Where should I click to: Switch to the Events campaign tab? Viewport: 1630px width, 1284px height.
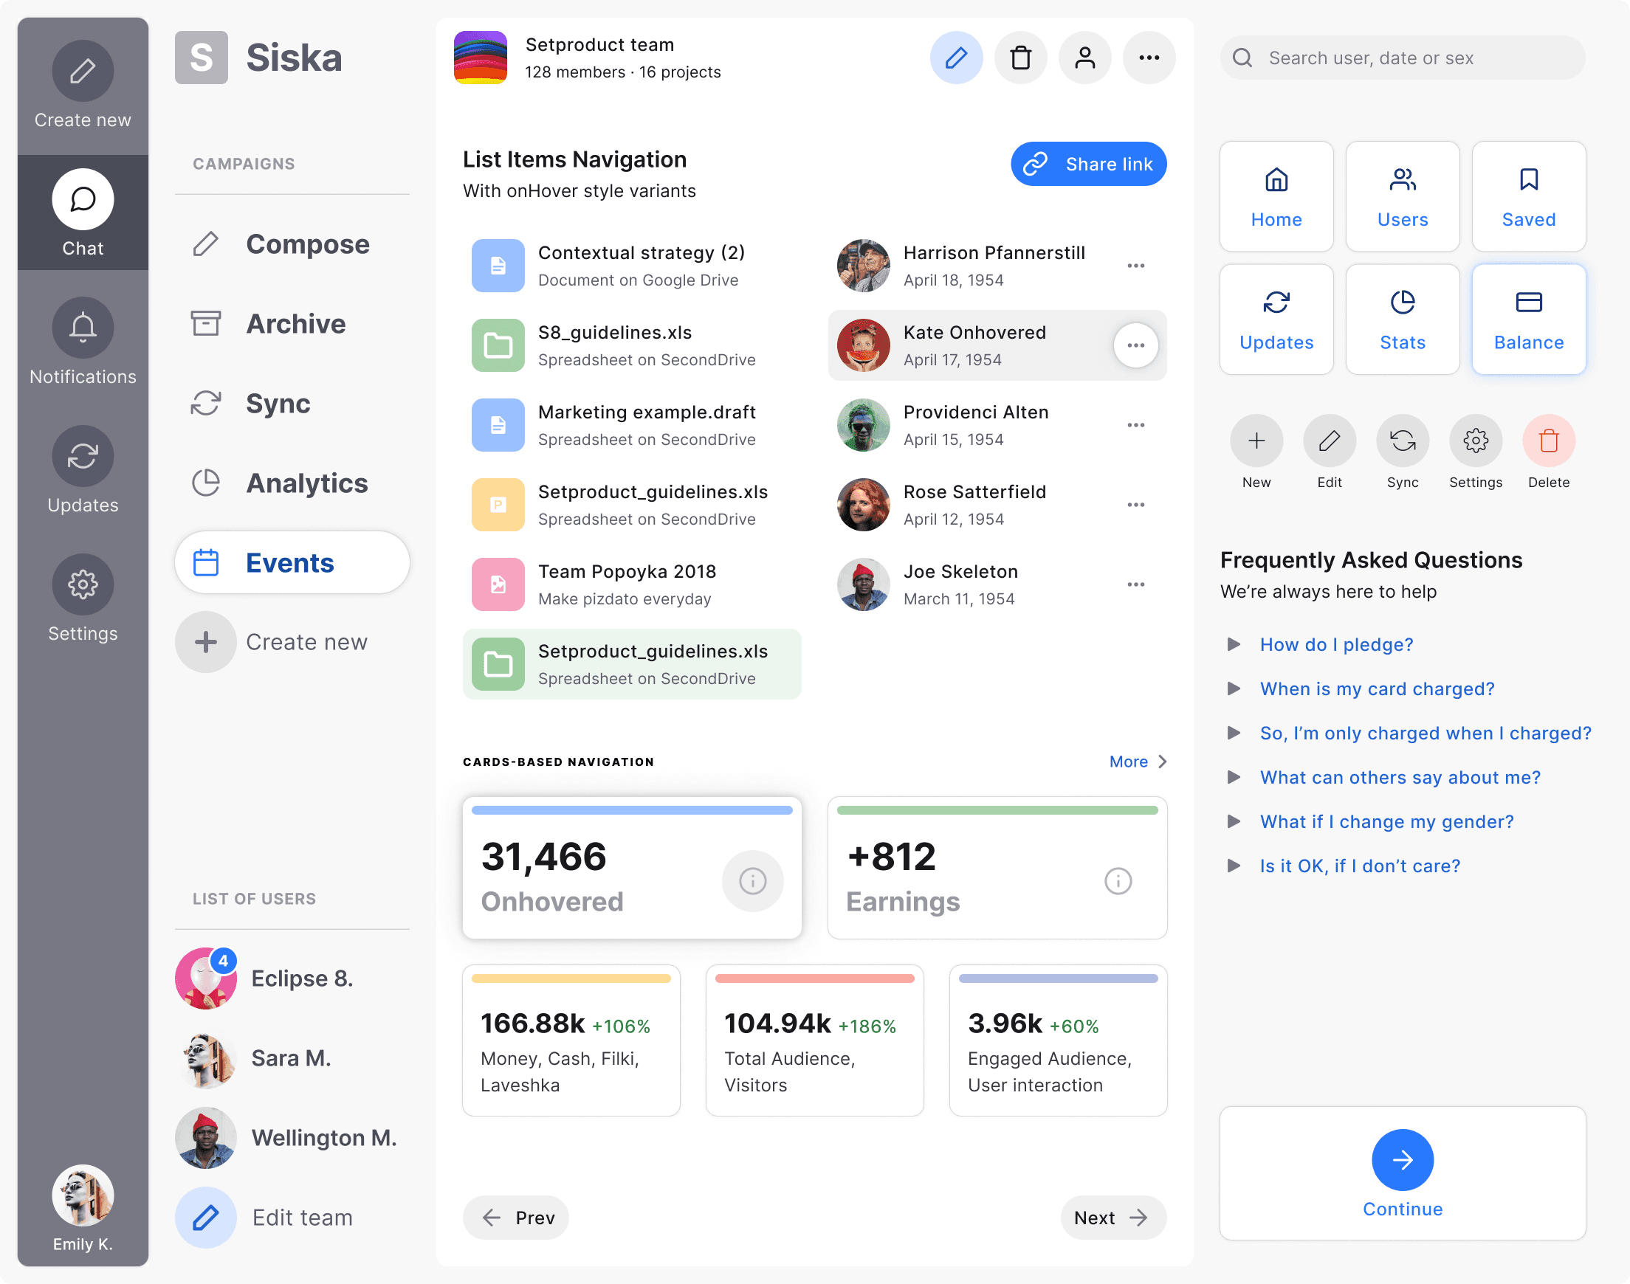pos(292,562)
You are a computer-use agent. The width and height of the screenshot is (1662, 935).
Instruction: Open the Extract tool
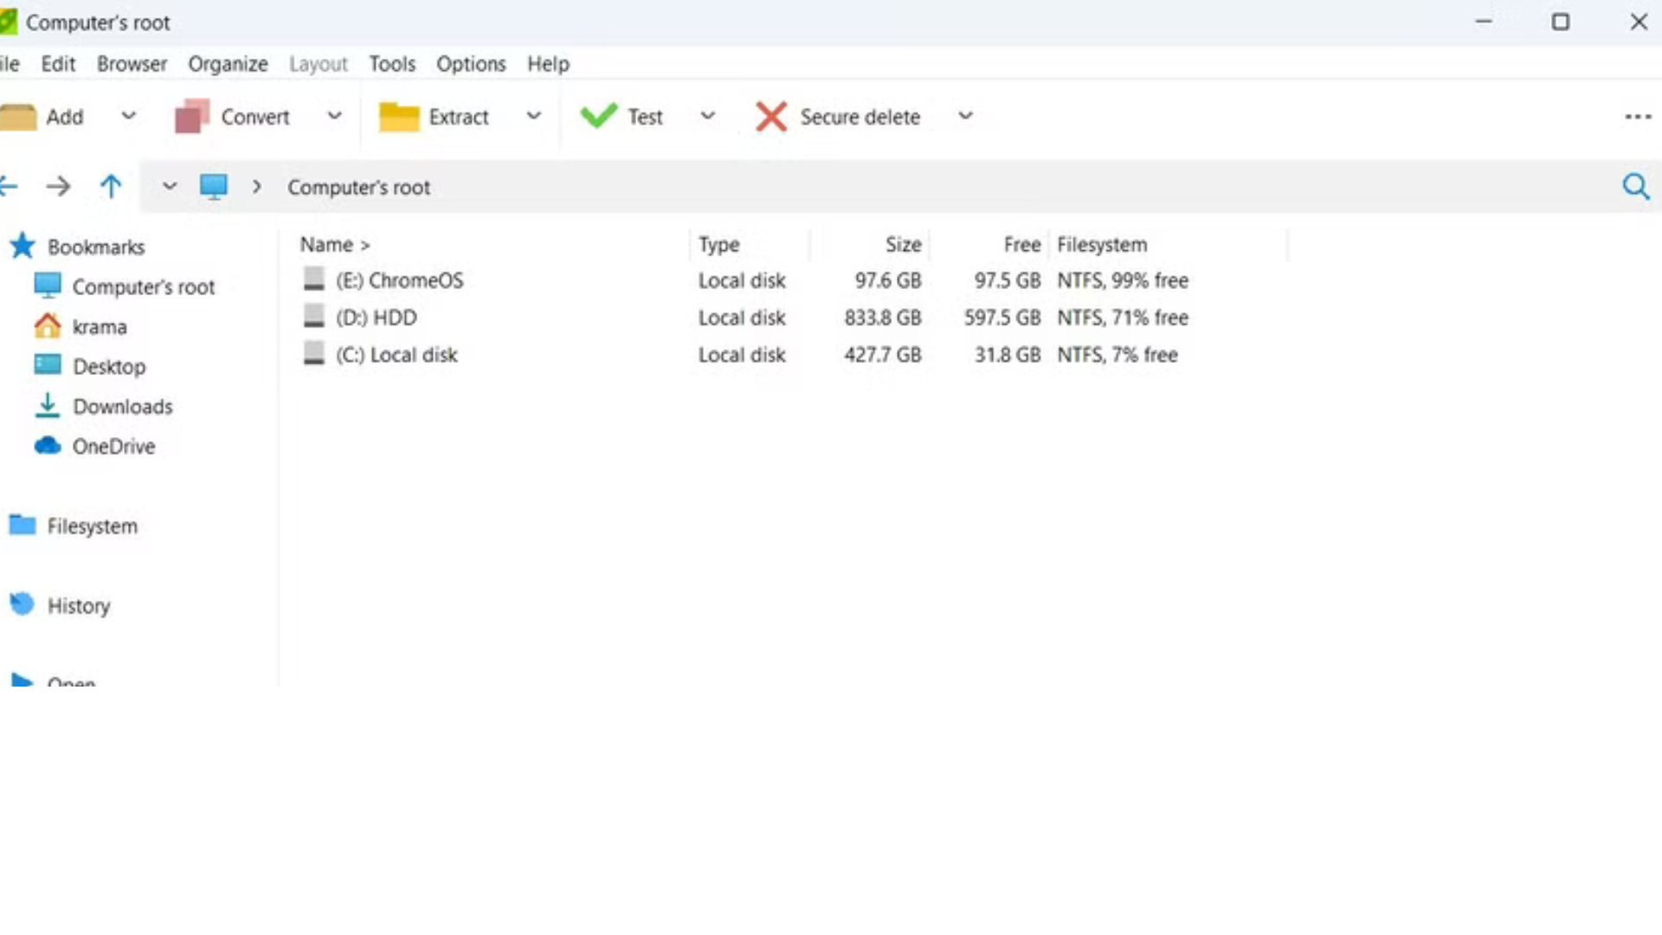point(399,117)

* * * * *

◆ **What the exercise asks**: Restate the entries word for word, though any image they contain should not appear.

◆ **Your response**:
Where should I click to: Switch to the Events campaign tab? Viewport: 1630px width, 1284px height.
pos(292,562)
You are a computer-use agent. The width and height of the screenshot is (1662, 935).
Instruction: Open the Extract tool
point(399,117)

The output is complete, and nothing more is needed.